= Wendy Haas =

American vocalist and keyboardist (born 1949)

Wendy Haas-Mull (born August 9, 1949) is an American vocalist and keyboardist best known for her work with the bands Santana and Azteca.

==Biography==
Growing up in the San Francisco Bay Area, Wendy Haas began her musical career in her mid-teens, playing bass, keyboards and singing. Haas attended Woodside High School in Woodside, California. She was in a high school band in 1966 called The Freudian Slips, and by 1967 the band was playing at The Fillmore.

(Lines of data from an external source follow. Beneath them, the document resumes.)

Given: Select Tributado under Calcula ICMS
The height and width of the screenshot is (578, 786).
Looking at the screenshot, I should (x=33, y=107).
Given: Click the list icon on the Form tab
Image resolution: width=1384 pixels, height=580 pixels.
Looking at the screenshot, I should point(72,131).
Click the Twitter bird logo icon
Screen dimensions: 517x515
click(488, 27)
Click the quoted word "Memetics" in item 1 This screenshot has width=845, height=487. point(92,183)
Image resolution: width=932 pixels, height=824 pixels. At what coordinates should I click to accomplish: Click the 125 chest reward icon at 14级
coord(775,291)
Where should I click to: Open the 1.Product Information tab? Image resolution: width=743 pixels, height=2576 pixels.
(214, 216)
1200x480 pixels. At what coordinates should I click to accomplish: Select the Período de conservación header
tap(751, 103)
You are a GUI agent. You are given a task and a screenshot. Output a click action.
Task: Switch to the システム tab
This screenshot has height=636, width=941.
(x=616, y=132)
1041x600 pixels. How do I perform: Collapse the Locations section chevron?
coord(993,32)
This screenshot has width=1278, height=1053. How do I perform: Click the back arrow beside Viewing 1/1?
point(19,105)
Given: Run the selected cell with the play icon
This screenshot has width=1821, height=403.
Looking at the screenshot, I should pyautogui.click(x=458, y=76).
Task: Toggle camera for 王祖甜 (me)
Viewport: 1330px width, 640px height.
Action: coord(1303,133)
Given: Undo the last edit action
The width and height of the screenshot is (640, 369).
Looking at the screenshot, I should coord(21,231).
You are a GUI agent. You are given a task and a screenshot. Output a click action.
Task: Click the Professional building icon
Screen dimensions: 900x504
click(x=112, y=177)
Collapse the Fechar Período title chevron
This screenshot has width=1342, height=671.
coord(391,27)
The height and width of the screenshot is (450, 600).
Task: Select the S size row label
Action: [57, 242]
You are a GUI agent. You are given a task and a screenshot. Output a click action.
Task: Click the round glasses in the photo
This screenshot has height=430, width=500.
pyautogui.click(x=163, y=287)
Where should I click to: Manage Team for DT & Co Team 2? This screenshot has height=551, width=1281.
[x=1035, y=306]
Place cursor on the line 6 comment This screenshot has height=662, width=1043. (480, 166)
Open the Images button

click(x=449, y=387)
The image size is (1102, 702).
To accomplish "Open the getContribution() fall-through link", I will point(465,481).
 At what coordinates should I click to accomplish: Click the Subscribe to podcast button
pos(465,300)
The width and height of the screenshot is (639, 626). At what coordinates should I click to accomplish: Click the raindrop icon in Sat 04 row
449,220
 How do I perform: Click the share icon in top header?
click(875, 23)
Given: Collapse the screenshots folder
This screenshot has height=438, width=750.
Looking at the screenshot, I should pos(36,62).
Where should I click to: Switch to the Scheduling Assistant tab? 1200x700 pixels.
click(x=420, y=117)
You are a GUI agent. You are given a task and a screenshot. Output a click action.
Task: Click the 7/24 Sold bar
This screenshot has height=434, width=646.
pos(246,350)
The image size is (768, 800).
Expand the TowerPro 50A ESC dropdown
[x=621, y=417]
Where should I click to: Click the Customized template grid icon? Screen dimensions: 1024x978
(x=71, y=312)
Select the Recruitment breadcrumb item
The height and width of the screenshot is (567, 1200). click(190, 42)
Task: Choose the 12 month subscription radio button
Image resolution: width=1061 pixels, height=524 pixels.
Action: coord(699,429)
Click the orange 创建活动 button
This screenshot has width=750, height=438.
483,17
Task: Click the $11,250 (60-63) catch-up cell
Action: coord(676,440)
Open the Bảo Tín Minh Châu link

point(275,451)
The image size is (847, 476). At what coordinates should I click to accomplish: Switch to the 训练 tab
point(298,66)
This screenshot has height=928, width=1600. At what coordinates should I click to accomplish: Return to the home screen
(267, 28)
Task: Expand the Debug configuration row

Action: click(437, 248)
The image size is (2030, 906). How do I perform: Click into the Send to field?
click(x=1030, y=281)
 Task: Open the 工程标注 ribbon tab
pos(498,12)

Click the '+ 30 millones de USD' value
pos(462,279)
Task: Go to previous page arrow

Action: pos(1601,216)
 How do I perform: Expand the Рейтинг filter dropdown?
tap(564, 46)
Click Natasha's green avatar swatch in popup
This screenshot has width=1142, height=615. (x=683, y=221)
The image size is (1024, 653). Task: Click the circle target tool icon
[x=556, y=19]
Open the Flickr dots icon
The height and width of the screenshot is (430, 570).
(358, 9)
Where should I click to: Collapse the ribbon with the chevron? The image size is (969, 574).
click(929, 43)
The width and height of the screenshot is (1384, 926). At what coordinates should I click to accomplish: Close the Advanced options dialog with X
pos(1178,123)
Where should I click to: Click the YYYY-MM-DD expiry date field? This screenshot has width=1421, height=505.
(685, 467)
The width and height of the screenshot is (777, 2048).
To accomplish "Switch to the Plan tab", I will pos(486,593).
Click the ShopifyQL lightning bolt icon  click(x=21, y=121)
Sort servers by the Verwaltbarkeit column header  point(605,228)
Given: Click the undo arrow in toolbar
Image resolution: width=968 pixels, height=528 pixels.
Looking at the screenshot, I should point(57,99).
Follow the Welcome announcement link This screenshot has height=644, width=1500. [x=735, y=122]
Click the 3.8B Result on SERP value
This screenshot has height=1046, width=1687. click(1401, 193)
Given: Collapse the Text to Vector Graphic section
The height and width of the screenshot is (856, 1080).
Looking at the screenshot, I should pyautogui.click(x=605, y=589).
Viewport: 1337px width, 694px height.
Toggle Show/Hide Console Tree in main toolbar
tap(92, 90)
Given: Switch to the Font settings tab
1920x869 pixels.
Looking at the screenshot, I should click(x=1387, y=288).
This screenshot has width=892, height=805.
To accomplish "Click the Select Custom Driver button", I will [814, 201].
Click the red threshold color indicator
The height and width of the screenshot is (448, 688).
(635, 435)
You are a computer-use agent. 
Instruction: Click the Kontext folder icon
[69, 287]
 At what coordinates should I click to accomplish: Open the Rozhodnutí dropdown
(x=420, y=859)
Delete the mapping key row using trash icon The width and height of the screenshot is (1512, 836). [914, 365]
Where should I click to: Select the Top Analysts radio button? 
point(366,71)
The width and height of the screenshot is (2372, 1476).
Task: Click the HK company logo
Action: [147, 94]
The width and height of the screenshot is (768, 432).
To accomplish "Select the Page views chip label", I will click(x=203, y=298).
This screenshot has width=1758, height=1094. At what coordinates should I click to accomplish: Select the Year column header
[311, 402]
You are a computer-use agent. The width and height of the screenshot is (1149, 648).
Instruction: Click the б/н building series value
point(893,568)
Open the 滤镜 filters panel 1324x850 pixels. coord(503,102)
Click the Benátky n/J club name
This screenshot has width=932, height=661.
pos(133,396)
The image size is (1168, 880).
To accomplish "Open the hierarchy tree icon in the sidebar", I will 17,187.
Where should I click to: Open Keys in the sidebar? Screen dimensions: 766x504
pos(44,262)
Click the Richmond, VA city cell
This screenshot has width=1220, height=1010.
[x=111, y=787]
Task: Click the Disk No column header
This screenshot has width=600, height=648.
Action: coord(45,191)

She worked with a number of local groups, eventually meeting original Santana drummer Michael Shrieve. Shrieve brought her to the attention of Carlos Santana, and Haas subsequently provided piano tracks for the Santana recording Caravanserai (1972) and vocals on the album Welcome (1973). Shrieve also recommended Haas for the Latin Fusion band Azteca, which released two records on Columbia in the early 1970s and toured in North America with Stevie Wonder. Haas was also a member of the all-female band Fanny. Haas also performed and/or recorded with other artists including Alice Cooper, Boz Scaggs, Melissa Manchester, Kenny Rankin, Kiki Dee, and Spencer Davis.

Haas was married to comedian/actor Martin Mull from 1982 until his death in 2024. The couple has a daughter, Maggie Rose.

Haas participated in the Azteca reunion concert in Los Angeles in 2007, which was recorded and released on CD as From the Ruins (2008) and DVD as La piedra del sol (2008).